Um hohe Reinheitsstandards der Schmelze zu gewährleisten und die gewünschte Mikrostrukturqualität sicherzustellen, werden bei diesen Vakuumöfen zusätzliche Prozess- und Überwachungsfunktionen eingesetzt. Zunächst wird die Schmelze durch das elektromagnetische 3-Phasen-Rührwerk von Ald homogen gehalten, bevor sie an die Stranggießanlage weitergeleitet wird. Dies gewährleistet eine verbesserte Prozesskinetik für die Entgasung und die Entfernung von nichtmetallischen Einschlüssen. Darüber hinaus können die sortenbezogenen Qualitätsanforderungen innerhalb angemessener Prozesszykluszeiten erreicht werden. Zusätzlich lassen sich Probenahmen und Temperaturmessungen ohne Unterbrechung des Vakuums durchführen. „Dies hilft bei der Berechnung, was nachlegiert werden muss, und ermöglicht das Arbeiten innerhalb sehr enger Analysegrenzen. Die Legierungszugabe kann sehr kontrolliert und reproduzierbar erfolgen, da bei diesem Ofenkonzept ein unregelmäßiger Abbrand unter Luftkontakt vermieden wird“, erläutert Henrik Franz, Vice President Research & Development bei Ald.

Anpassbar an bestehende Schmelzinfrastrukturen

Um das Vakuuminduktionsschmelzen als flexible Lösung anbieten zu können, hat das Unternehmen also zwei Varianten im Hinblick auf die Anbindung eines Stranggusses entwickelt. So kann der Kunde je nach Reinheitsanforderung und vorhandener Infrastruktur entscheiden, ob die Schmelzeübergabe an die Gießanlage ebenfalls in einer gemeinsamen vakuumdichten Einhausung komplett unter kontrollierter Atmosphäre erfolgen soll oder ob die Übergabe unter Schutzgasummantelung ausreichend ist.

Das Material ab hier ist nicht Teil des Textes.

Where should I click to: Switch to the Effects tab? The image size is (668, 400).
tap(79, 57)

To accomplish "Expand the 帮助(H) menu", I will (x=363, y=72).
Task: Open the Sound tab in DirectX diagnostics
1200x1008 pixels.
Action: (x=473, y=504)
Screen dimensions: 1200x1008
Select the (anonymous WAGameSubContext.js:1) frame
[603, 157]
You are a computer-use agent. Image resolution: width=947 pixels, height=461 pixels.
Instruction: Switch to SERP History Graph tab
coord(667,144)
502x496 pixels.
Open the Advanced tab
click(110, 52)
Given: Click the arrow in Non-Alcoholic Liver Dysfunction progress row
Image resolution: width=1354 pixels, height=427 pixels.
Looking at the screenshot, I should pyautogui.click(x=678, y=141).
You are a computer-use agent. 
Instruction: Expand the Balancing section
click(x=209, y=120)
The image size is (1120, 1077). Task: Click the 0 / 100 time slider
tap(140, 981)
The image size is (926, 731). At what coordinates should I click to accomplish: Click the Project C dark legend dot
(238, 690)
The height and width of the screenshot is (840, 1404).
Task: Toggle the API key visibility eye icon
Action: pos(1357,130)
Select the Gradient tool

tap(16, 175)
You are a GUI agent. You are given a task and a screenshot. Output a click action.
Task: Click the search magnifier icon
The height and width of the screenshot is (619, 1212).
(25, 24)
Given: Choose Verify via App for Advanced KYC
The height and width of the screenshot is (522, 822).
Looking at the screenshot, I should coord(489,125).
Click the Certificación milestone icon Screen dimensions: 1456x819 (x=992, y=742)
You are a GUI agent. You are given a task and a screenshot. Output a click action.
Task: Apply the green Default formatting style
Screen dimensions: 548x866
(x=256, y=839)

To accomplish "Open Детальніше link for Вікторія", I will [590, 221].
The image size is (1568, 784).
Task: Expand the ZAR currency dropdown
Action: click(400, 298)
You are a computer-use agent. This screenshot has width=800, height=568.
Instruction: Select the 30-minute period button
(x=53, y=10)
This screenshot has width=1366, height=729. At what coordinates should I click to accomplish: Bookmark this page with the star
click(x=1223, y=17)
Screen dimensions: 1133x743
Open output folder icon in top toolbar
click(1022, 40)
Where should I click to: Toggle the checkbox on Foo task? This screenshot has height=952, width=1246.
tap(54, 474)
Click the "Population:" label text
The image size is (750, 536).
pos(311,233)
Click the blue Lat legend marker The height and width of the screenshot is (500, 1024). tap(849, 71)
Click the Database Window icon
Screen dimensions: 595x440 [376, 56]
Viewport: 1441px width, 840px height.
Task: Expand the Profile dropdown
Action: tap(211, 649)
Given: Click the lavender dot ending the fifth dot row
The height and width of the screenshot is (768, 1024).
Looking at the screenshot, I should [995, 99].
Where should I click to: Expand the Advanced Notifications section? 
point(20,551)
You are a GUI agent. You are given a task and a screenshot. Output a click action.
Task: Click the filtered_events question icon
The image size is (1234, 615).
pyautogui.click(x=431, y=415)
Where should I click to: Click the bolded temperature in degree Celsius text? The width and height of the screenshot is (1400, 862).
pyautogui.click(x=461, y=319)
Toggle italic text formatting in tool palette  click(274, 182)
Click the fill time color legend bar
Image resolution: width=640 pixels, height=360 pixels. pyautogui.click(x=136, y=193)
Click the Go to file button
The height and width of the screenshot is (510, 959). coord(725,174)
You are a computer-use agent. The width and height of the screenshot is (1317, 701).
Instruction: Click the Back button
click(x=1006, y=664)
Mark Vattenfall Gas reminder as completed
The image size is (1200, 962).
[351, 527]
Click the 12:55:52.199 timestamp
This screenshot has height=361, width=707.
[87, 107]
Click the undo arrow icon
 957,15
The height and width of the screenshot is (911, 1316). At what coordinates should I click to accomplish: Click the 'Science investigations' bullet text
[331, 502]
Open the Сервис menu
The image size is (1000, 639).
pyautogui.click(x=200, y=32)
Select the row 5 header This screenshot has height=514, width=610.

Eine Anlage in China, die kürzlich in Betrieb genommen wurde, ist zum Beispiel nach dem VID-Konzept gebaut. Dieser Ofen ist mit einem 8-t-Tiegel und einer Schmelzenergieversorgung von 2500 kW ausgestattet. Unter Schutzgasatmosphäre können mehr als 5 t/h geschmolzen und der Gießanlage zugeführt werden. Die zweite Anlage ermöglicht neben dem Schmelzen nach dem VIDP-Konzept auch das Gießen unter kontrollierter Atmosphäre. Beide Konzepte wurden kundenspezifisch angepasst und in bestehende Prozessroutenkonzepte eingefügt. In enger Zusammenarbeit mit Kunden und Stranggusslieferanten erfolgte etwa die Abstimmung der Brammenabmessungen auf die kundenspezifische Weiterverarbeitung. Die Konstruktion von Ald stellte sicher, dass die Verbindung zwischen Ofen und Stranggießanlage präzise und sicher ist.

Erste Ergebnisse zeigen, dass VID beziehungsweise VIDP qualitätsmindernde Einschlüsse reduzieren sowie durch ein besseres Toleranzmanagement und eine erhöhte Ausbeute zur Senkung der Prozesskosten beitragen. „Die bewährte Kombination aus vakuumbasiertem Schmelzen mit gleichzeitiger Probenahme und einem wirtschaftlich sinnvollen Stranggießsystem liefert eine hervorragende Produktqualität in geeigneten, an die Weiterverarbeitung angepasste Dimensionen“, resümiert Stefan Lemke, Vice President Melting & Remelting bei Ald.